The whole point is that the matrix in question is not singular, it is symmetric positive definite. As is common in this sort of paper, many ordinary mathematical comments are left unsaid. Just before equation (1), we find out that $W$ is a real symmetric matrix of strictly positive numbers, called "weights." It need not be positive definite itself. Just before equation (3), we find out that $D$ is the diagonal matrix with $ d_{ii} = \sum_{j=1}^n \; w_{ij}.$ Next, we find $ \Delta = D - W. $ Now, as an $n$ by $n$ matrix, $\Delta$ is symmetric and singular, by construction the vector with every entry equal to $1$ is a null vector.

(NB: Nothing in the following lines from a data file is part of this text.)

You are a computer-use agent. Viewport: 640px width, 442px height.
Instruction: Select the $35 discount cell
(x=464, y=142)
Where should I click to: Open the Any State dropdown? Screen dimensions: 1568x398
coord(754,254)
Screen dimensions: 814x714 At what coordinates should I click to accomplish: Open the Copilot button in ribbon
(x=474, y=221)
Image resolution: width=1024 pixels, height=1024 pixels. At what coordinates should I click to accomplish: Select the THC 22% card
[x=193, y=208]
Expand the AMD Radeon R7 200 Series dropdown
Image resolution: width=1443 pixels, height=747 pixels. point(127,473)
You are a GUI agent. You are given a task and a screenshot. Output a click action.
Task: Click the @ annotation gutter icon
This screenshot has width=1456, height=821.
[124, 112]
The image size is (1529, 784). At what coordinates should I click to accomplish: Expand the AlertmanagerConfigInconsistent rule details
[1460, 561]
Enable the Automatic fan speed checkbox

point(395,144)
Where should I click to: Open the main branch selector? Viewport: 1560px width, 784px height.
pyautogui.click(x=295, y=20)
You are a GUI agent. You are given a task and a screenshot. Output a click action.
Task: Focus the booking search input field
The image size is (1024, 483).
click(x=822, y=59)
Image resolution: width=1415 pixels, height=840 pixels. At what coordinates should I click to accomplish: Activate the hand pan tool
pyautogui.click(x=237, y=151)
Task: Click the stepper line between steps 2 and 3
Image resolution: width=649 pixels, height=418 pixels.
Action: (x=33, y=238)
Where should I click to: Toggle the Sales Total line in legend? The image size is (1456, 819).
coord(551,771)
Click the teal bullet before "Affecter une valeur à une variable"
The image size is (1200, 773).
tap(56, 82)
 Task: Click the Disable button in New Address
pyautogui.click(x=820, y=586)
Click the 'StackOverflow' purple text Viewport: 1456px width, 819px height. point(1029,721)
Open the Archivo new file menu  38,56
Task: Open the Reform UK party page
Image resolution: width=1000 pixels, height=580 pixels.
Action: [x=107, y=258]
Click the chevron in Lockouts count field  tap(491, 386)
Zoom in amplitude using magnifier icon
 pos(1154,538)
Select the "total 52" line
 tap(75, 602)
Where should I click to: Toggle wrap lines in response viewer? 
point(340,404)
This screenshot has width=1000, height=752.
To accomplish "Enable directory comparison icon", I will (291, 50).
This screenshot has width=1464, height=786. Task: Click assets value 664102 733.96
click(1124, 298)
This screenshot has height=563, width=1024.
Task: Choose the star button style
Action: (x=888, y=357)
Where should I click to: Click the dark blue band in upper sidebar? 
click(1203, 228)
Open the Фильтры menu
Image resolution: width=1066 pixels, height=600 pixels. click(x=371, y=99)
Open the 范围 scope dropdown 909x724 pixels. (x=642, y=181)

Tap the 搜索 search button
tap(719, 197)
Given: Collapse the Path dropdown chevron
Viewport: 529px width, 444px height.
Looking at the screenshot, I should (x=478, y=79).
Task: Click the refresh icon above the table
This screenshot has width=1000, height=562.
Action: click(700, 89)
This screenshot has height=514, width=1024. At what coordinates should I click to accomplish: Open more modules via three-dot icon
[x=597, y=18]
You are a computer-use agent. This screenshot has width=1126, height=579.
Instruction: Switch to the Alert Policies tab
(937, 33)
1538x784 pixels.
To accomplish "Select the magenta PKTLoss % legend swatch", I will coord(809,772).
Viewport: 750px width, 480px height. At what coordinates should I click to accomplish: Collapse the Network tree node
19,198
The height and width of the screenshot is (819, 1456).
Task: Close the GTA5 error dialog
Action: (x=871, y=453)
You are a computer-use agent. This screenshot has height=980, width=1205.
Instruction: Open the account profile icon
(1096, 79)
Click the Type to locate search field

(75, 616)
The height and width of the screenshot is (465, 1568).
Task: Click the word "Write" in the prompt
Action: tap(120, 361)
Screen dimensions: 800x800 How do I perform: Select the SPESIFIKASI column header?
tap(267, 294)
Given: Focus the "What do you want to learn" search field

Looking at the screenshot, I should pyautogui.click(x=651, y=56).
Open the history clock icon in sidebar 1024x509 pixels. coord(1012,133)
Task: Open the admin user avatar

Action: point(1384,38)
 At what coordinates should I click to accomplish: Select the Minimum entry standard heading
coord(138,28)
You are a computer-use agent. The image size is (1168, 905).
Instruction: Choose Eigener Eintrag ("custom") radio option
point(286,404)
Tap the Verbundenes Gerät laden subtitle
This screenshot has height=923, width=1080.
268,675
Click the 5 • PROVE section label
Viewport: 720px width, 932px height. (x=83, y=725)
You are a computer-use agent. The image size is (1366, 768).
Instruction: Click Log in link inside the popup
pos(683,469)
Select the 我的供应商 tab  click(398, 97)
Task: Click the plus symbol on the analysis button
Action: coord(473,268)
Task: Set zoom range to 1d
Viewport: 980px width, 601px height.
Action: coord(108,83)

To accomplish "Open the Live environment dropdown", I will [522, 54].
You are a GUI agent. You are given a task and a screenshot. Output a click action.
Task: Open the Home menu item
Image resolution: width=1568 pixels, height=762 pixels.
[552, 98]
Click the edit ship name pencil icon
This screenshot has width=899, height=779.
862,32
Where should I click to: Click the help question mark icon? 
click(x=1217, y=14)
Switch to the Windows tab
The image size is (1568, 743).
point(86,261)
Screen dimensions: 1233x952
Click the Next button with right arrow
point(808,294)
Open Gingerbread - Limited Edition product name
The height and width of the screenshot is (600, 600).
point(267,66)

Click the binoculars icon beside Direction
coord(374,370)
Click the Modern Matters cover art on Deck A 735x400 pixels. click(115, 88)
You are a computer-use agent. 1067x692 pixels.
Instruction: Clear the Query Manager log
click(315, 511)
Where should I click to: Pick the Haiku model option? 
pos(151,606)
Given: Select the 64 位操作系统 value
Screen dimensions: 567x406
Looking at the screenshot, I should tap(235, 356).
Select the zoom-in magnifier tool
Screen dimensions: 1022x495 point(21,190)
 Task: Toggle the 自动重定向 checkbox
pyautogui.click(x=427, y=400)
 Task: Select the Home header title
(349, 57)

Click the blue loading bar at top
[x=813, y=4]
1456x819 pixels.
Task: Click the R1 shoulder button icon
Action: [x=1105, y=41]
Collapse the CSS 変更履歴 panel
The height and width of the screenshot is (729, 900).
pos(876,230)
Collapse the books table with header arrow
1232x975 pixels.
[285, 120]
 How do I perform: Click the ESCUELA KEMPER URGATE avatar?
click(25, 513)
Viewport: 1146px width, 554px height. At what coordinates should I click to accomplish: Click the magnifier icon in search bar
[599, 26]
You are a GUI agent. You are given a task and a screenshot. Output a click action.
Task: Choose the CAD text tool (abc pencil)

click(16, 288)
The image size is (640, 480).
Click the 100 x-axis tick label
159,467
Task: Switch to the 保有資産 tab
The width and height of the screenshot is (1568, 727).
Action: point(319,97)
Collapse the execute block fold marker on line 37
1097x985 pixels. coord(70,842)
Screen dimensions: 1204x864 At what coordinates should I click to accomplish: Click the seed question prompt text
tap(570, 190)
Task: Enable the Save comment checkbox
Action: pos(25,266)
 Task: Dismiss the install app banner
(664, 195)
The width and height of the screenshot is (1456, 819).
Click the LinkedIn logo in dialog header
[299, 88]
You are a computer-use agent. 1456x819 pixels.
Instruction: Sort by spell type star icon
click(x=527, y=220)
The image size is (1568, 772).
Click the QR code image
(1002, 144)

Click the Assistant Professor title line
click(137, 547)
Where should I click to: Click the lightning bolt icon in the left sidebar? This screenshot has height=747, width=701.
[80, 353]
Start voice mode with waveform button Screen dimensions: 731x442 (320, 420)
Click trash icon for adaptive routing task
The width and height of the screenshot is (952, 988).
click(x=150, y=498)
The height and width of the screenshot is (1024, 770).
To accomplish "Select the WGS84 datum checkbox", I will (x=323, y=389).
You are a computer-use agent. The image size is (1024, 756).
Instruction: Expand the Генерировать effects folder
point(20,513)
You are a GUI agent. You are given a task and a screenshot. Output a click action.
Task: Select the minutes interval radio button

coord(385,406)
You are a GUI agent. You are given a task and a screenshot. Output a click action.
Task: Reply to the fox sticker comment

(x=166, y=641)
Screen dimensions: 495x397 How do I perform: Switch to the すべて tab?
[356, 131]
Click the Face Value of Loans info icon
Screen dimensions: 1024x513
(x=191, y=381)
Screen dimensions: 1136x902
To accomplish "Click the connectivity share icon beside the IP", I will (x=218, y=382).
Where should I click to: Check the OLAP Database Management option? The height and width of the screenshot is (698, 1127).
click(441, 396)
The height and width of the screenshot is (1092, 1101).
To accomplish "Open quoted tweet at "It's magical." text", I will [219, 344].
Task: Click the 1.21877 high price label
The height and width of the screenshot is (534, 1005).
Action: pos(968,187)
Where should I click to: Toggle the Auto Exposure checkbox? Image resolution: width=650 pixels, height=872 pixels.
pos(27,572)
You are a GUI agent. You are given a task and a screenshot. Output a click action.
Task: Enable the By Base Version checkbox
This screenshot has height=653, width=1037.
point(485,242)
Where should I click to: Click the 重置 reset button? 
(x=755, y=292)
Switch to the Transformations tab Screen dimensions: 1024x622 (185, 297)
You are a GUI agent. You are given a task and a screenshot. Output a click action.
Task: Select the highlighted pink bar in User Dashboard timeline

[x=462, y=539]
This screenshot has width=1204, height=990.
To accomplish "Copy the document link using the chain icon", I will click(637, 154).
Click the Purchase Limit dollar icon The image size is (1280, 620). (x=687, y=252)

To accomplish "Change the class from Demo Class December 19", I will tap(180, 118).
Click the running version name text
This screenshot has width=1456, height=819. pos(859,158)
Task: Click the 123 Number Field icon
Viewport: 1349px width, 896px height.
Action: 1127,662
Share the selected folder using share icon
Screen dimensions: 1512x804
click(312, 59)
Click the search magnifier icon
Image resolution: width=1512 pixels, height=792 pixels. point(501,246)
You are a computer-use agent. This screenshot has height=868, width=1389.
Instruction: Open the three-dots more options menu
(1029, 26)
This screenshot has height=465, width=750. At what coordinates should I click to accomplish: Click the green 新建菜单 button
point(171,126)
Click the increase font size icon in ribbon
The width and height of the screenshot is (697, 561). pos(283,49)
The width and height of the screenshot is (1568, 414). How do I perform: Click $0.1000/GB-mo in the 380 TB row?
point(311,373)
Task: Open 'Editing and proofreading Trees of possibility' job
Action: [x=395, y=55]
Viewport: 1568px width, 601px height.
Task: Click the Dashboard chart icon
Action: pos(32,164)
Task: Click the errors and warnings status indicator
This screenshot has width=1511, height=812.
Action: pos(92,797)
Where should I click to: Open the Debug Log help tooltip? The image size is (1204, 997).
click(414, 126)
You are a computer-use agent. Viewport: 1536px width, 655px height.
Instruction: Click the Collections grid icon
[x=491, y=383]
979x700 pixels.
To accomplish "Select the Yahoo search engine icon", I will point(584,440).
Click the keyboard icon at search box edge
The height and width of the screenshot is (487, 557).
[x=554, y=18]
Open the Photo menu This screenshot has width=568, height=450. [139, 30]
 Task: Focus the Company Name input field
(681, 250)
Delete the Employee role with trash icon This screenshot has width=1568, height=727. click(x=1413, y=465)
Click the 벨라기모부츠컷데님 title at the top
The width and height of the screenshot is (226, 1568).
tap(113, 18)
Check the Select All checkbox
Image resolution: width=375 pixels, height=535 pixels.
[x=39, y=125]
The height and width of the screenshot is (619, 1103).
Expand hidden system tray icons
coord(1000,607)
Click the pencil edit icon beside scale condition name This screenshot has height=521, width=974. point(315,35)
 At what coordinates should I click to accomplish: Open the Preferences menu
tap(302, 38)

However, they then go on to take submatrices, starting with formula (4). By the time we get to formula (5), we find that your $ L = D_{uu} - W_{uu} $ is invertible, the reason for this being, in fact, that it is positive definite. This requires proof, and I will put that in when I have time. For now, note these examples: if $n=2$ and $ W \; = \; \left( \begin{array}{cc} a & b \\ b & c \end{array} \right) , $ then $ D -W \; = \; \left( \begin{array}{cc} b & -b \\ -b & b \end{array} \right) , $ and the only possible submatrix is 1 by 1, $ L = (b). $
If $n=3$ and $ W \; = \; \left( \begin{array}{ccc} a & f & e \\ f & b & d \\ e & d & c \end{array} \right) , $ then $ D - W \; = \; \left( \begin{array}{ccc} e + f & -f & -e \\ -f & f + d & -d \\ -e & -d & d + e \end{array} \right) , $ and the possible lower right corners are either 1 by 1 $ L = (d + e) $ or two by two $ L \; = \; \left( \begin{array}{cc} f + d & -d \\ -d & d + e \end{array} \right) . $ Because we required $a,b,c,d,e,f$ to be strictly positive, the possible matrix $L$s depicted are positive definite.
Still looking for a simple proof, but this is what is going on: Let $U$ be a symmetric real matrix of strictly positive elements. Let $T$ be the diagonal matrix such that $T_{ii} = \sum_{j} U_{ij}.$ Then let $S = T - U,$ so that $S$ is symmetric with row-sums all vanishing. The theorem is that $S$ is positive semidefinite. When we then increase the diagonal elements of $S$ by positive reals to arrive at the original $L$ above, the result is positive definite.